Satterthwaite is one of six New Zealanders among the top 25 in terms of ODI batting strike rate (200+ BF) since the start of 2016. Only England, with seven, have more players that highly placed. The first West Indian on that list is Deandra Dottin in 26th (76.83). Dottin is the only West Indian with a strike above the ODI average for the period (68.41).
Dottin, who made 104* vs Pakistan at the World Cup, is also the only West Indian to have made an ODI century since the start of 2016. Stafanie Taylor’s batting average of 34.31 is relatively modest, especially given her career record, but that still makes her West Indies most consistent performer with the bat in that time-frame. Taylor has more 50+ scores (7) than all her her teammates combined (6) since the start of 2016.
Where West Indies continue to be effective is in their bowling economy rate. Only India (3.84 rpo) have a better ODI ER than West Indies 4.03 since the start of 2016. Once again however, West Indies bowlers fare less well away from the Caribbean (ER of 4.42 rpo away vs 3.48 rpo at home).
Among bowlers to have taken 12+ ODI wickets since the start of 2016, New Zealand have three bowlers among the top six in the averages.
16.74 RS Gayakwad IND (39 wickets)
17.31 LM Kasperek NZ (16)
17.53 HR Huddleston NZ (30)
17.77 S Pandey IND (45)
18.53 HL Ferling AUS (13)
18.92 HM Rowe NZ (13)
19.75 ASS Fletcher WI (24)
19.78 Khadija Tul Kubra BAN (19)
20.14 E Bisht (35)
20.73 SR Taylor (19)
Afy Fletcher, in 7th is the first West Indian on the list, closely followed by Taylor in 10th. Fletcher and Taylor are also among three West Indians to feature in the top 10 for best ODI economy rate since the start of 2016 (although one of them, Shakera Selman is injured so won’t feature in this series).
2.87 M Joshi IND
3.42 E Bisht IND
3.44 GM Harris AUS
3.47 LA Marsh ENG
3.49 SR Taylor WI
3.53 SC Selman WI
3.57 ASS Fletcher WI
3.59 Poonam Yadav IND
3.61 IMHC Joyce IRE
3.61 DB Sharma IND
A few economical bowlers can only do so much, however.

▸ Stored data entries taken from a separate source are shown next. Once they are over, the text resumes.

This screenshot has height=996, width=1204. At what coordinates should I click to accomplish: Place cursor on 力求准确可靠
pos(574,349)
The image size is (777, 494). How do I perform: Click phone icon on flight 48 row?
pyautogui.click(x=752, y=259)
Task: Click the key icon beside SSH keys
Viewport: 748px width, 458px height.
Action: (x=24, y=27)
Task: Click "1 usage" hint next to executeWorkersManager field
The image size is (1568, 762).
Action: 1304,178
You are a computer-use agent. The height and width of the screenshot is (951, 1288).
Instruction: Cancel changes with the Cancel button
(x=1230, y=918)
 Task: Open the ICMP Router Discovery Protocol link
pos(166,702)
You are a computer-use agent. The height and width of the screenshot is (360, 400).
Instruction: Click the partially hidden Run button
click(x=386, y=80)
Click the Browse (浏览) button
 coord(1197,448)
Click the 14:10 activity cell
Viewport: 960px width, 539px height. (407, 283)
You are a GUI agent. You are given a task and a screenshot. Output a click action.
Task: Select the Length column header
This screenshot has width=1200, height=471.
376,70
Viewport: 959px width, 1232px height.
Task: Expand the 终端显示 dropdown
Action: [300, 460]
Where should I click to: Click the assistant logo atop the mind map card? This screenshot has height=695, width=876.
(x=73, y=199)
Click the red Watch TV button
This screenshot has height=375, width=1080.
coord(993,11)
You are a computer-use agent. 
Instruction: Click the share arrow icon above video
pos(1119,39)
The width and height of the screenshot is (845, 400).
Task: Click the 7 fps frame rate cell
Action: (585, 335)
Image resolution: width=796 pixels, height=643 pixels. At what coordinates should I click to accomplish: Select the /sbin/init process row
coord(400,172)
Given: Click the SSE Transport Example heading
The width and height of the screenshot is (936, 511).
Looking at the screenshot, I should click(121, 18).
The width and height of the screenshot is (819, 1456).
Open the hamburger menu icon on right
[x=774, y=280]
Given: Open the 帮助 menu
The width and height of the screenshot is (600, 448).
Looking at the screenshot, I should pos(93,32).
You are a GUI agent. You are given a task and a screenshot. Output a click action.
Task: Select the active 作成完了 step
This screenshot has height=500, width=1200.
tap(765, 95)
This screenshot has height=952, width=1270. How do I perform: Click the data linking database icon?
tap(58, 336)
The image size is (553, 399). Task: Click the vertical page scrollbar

For West Indies to return to the top ranks of women’s ODI cricket, their batters must adapt to a rapidly evolving game. There are few places with more favourable conditions to begin that process than New Zealand.
Since the start of 2016, the ODI run rate in New Zealand has been the second highest in the world (4.99 rpo), and wickets have been harder to come by (a cost of 35.93 runs per wicket) than in any other nation.